Problem: AKS provisioning fails even though the Terraform syntax is correct.

⚠️
AKS Reality

Many AKS errors are not Terraform-language problems. They are platform constraint or dependency problems surfaced during apply.

📋 Interview Questions

Beginner

Can Terraform provision AKS?

Yes. Terraform can provision the AKS cluster and its Azure dependencies such as networking and registry resources.

Why would a team use Terraform for AKS creation?

To keep cluster provisioning repeatable, versioned, and consistent across environments.

What tool would you use to deploy apps after Terraform creates AKS?

Usually Helm, often run through Azure DevOps or GitHub Actions pipelines.

What infrastructure often surrounds AKS?

VNets, subnets, role assignments, container registries, logging, and sometimes private DNS or ingress components.

Why expose AKS outputs from Terraform?

To provide downstream systems with cluster names, IDs, or related infrastructure values they need.

Intermediate

Why should Terraform and Helm responsibilities stay separate?

Because infrastructure lifecycle and application release lifecycle move at different speeds and require different operational patterns.

What Azure dependencies commonly cause AKS apply failures?

Subnets, quotas, identity permissions, role assignments, and registry integration are common causes.

Why is AKS a good example of module composition?

Because a cluster depends on reusable network, identity, monitoring, and registry modules rather than one giant flat file.

How should AKS infrastructure changes reach production?

Through plan review, approvals, and controlled CI/CD execution rather than ad hoc laptop applies.

How does this topic connect to the AKS course?

This lesson creates the infrastructure that the AKS course then explores operationally inside the cluster.

Scenario-Based

A teammate wants Terraform to deploy every app chart into AKS as part of cluster creation. What is your response?

I would separate cluster provisioning from application delivery. Terraform creates the platform, while Helm and CI/CD manage app releases.

AKS creation fails because subnet permissions are not ready yet. What likely helps?

Ensure required role assignments exist and, if necessary, model the dependency so provisioning waits for access to be established properly.

Why is a clean Terraform plan not enough to guarantee AKS success?

Because the apply step still depends on live Azure platform constraints such as quotas, regional availability, and dependency readiness.

How would you explain Terraform’s role in an AKS platform to leadership?

It standardizes cluster infrastructure creation so environments are consistent, reviewable, and easier to govern at scale.

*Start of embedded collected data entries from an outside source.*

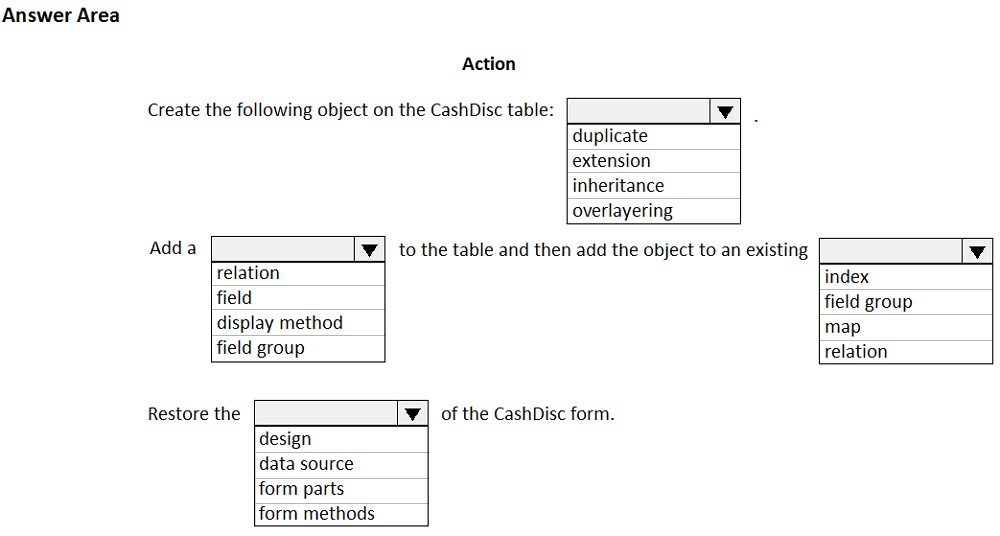The image size is (1000, 536).
Task: Open the 'Add a' dropdown arrow
Action: [x=369, y=249]
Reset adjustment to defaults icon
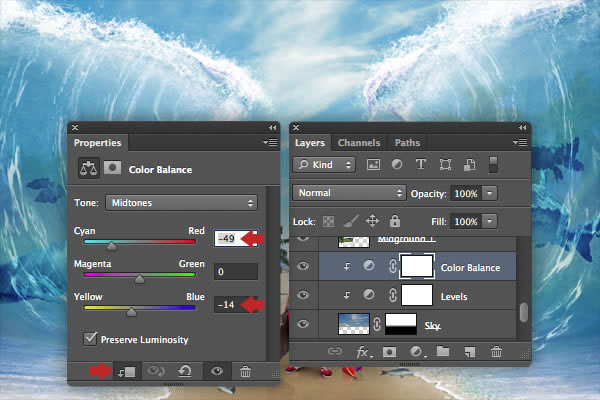The width and height of the screenshot is (600, 400). point(185,371)
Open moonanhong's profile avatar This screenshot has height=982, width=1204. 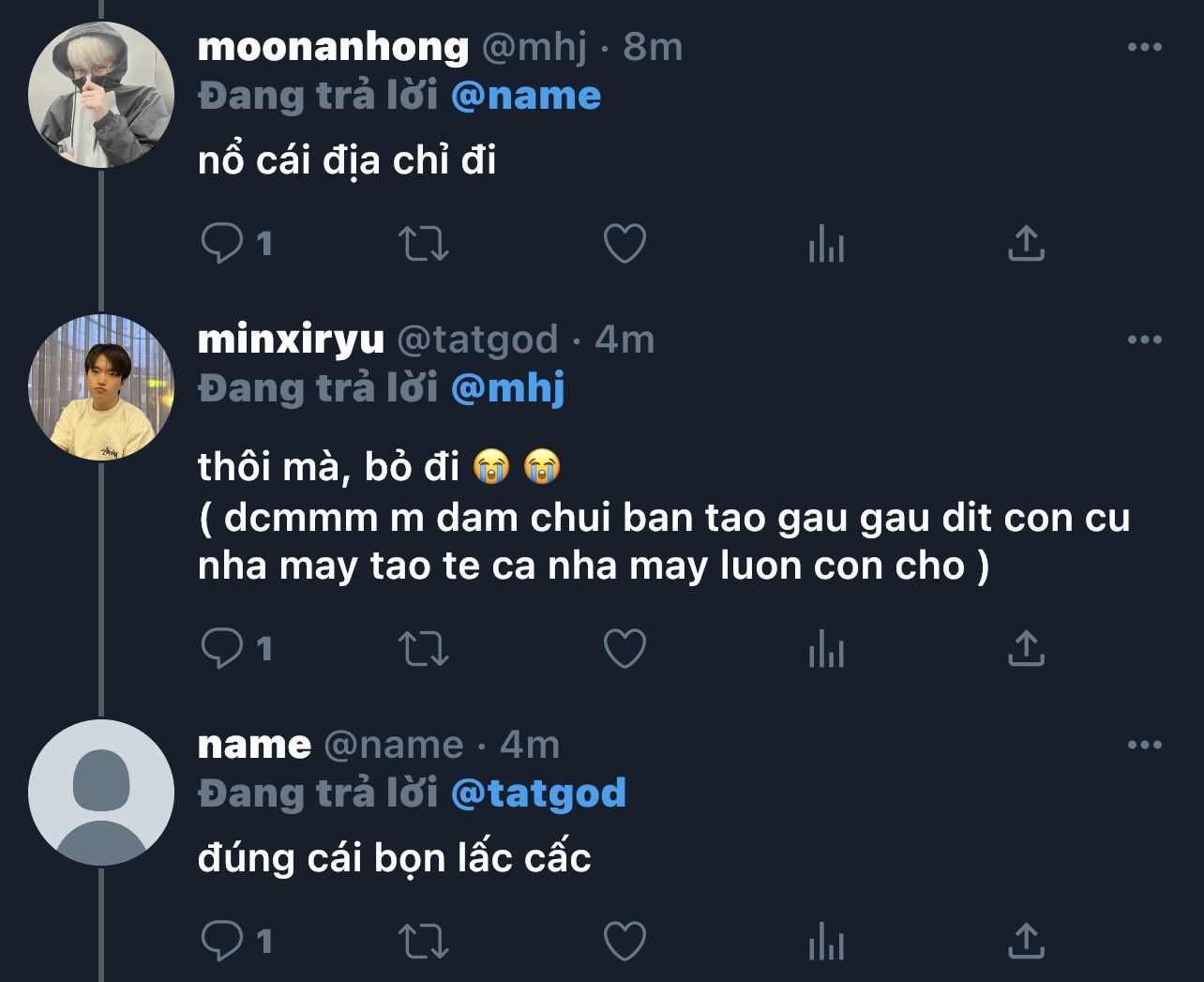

How do Azure DevOps and Terraform complement each other here?

Azure DevOps runs the plan and apply workflow with approvals and auditability, while Terraform defines what AKS infrastructure should exist.

🧾 Summary

Terraform is excellent for provisioning AKS and its supporting Azure platform. Keep that responsibility clean, then hand off workload deployment to Helm and CI/CD for a scalable operating model.